Now that we are wrapping up the shortest month of the year and close to leaving winter behind, I think we fit pros are craving a varied. menu of information on which to dine. I personally love the favorites of this month, in their wide range of topics, but I especially love when one of our new authors nails it on the first try with the most popular blog. Read why it’s important to remember to eat your meals at meal time, get a kinesiology lesson on the TFL, learn how to do leg curls with suspension bands, find out why gut health is just so darn important that its deserving of buzz-word status, which segues nicely into the nutritional considerations of “the way we eat”—the last in its series.
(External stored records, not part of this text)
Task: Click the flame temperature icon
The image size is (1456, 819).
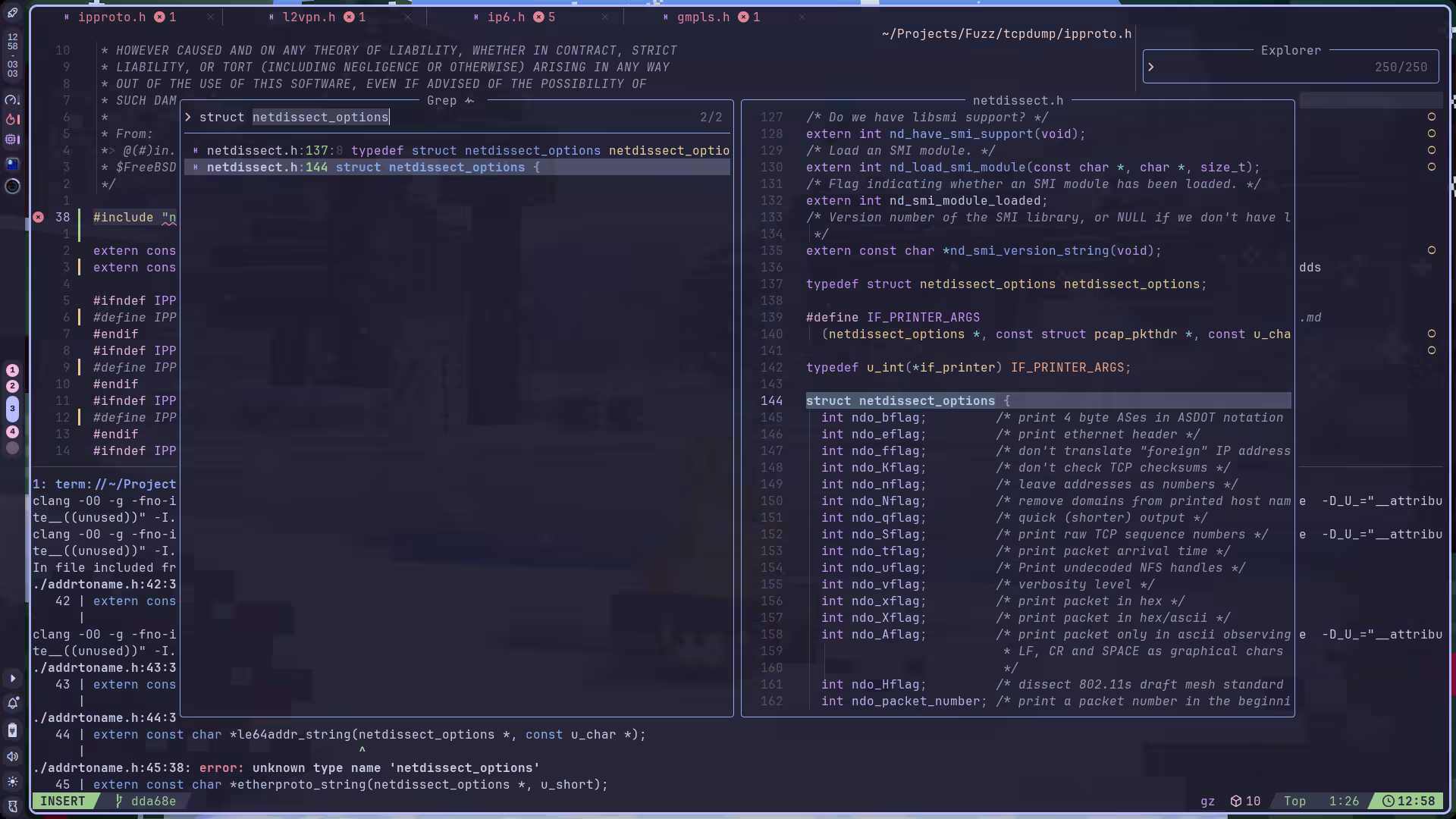Action: (x=12, y=119)
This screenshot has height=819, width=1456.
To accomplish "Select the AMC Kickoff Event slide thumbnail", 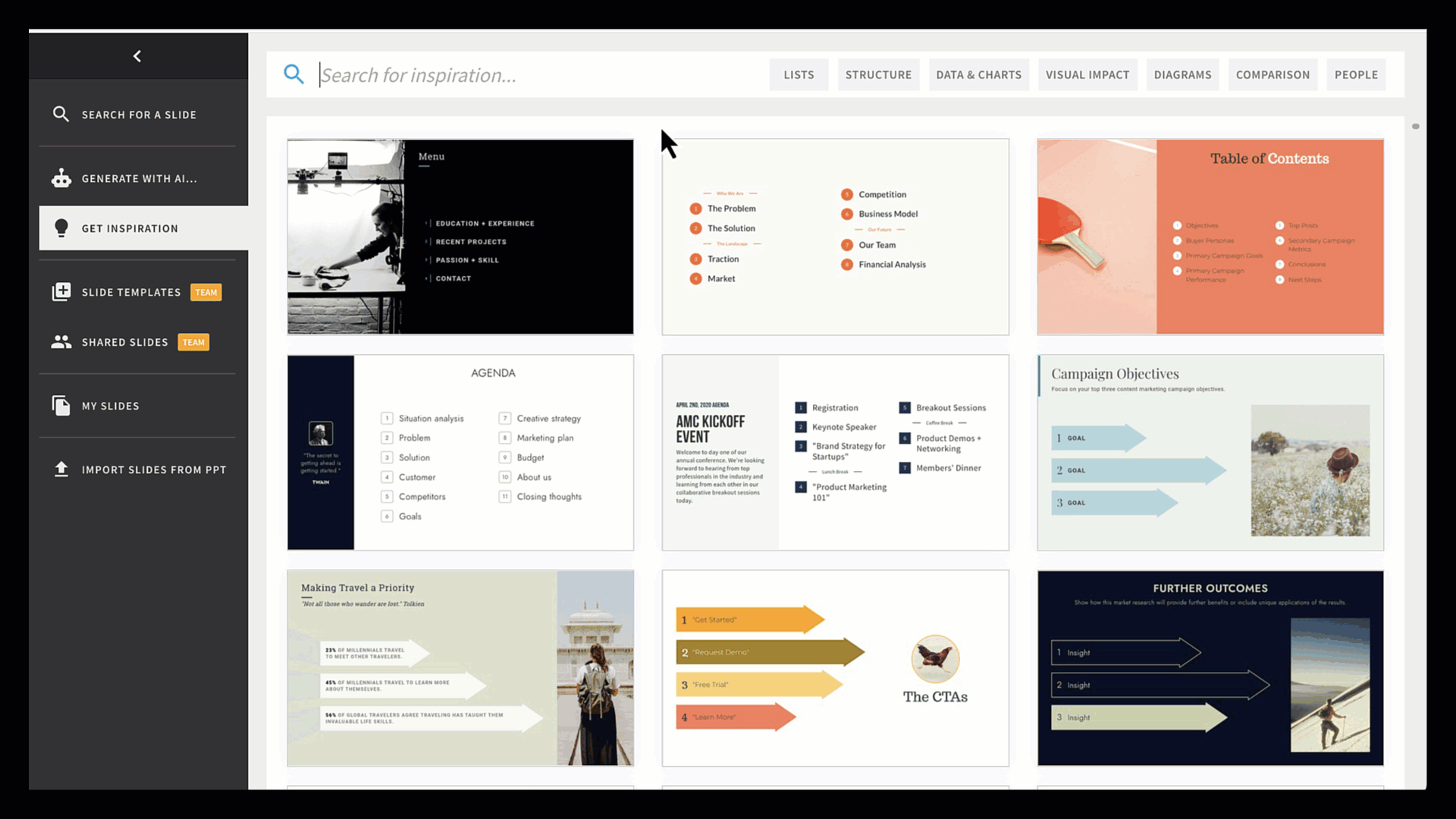I will click(834, 452).
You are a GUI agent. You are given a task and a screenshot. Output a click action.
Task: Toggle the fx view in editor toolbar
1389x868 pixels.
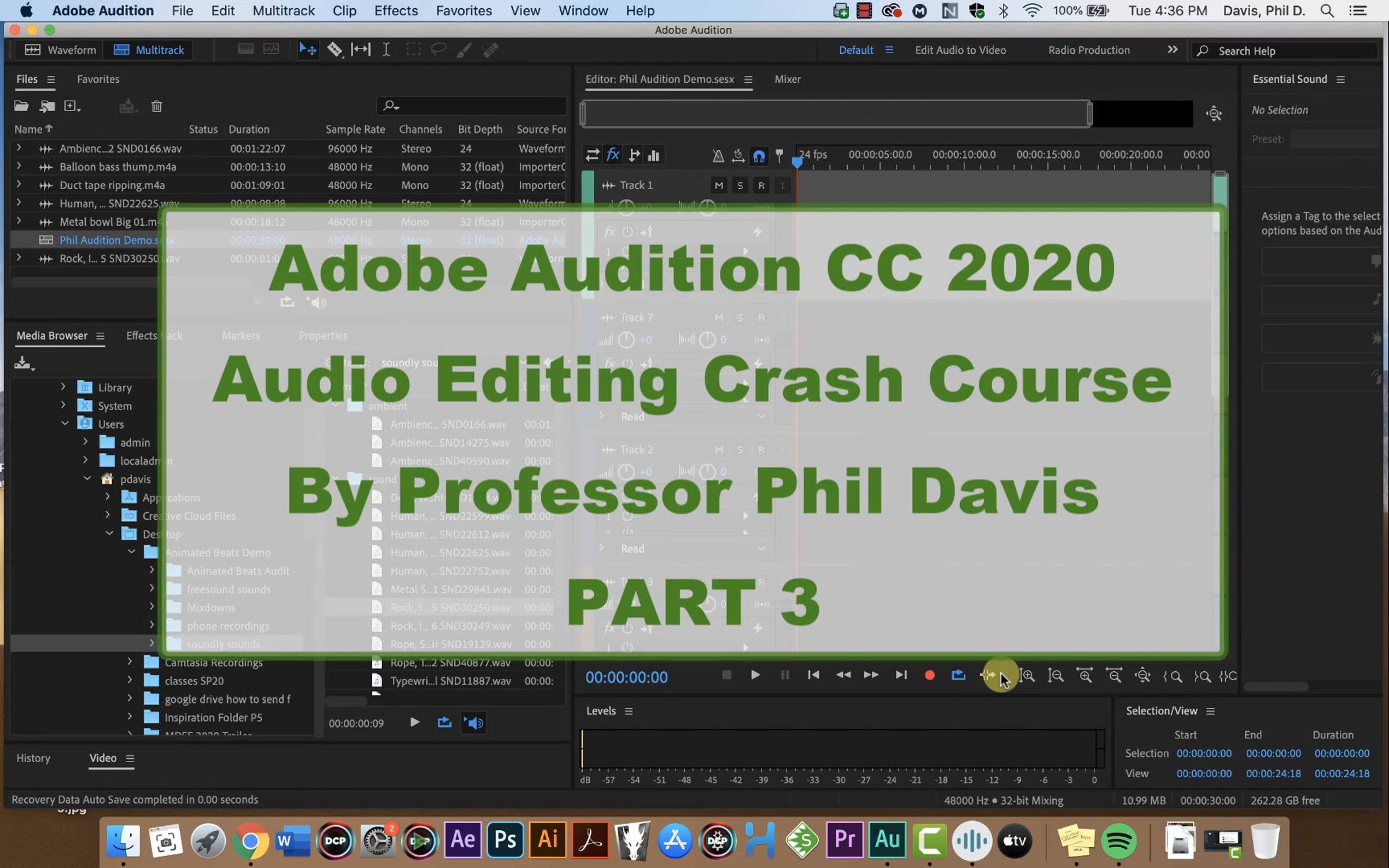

Here are the blogs you didn’t want to miss this month:
Remembering to Eat: Skipping Meals is Not Ideal
Personal trainers and clients alike can get so caught up in their workday that remembering to eat their meals at optimal intervals may pose a unique challenge. How many times have you gotten so focused on your job that you forget to eat? Intense focus coupled with stress hormones and a slowed metabolism can keep hunger pangs at bay and before you know it the clock says 3 pm and lunch has been skipped.
If you have clients with goals aligned with weight loss, better nutrition, or perhaps just improving consistency, waiting until the clock strikes 3 pm, 4 pm, or even 5 pm can sabotage those earnest efforts!
TFL Compensatory Patterns
Tensor fasciae latae (TFL) is a small muscle that makes a big fuss. An overactive TFL can result in pain in various parts of the body and this pain is often misunderstood and even misdiagnosed. To address the root cause of this pain and dysfunction, it’s important to understand the associated compensatory patterns.
How to do Suspension Leg Curls
There’s no question that working the backside of the body is important and specifically the hamstrings. Having strong hamstrings will help prevent knee pain and injuries as well improve your posture. While Romanian deadlifts reign supreme for hamstring strength, leg curls directly isolate this muscle like no other. Leg curls can be done in many different ways but one of the best ways is the suspension leg curl.
The Gut Health Connection
Perhaps the time-worn expression “having a gut feeling” holds more potency than any of us realized. Studies of the intestinal microflora reveal how disturbances in its biodiversity can affect everything from obesity and autoimmune diseases to chronic depression. As a follow-up to our article referencing the Mediterranean Diet and gut health, we will now delve deeper into the far-reaching effects of the gut microbiome.
Nutritional Considerations of the Way We Eat
There are a number of aspects of food and the food industry as a whole that affect our health. This article will be the last of a three-part series where we briefly examined the economic impacts of food, the environmental variables, then finally, here, the nutritional considerations of the way we eat.
Up until about 10,000 years ago, humans survived mainly on hunting and gathering. We were nomadic, moving our families and homes to where food was. There were many instances of feast and famine. The agricultural revolution changed all of that. Whether agriculture was developed as a necessary tool to support population growth, or population growth was an outcome of agriculture is left to question. But what’s for certain is that after millions of years of human existence, the way we eat has been forever changed.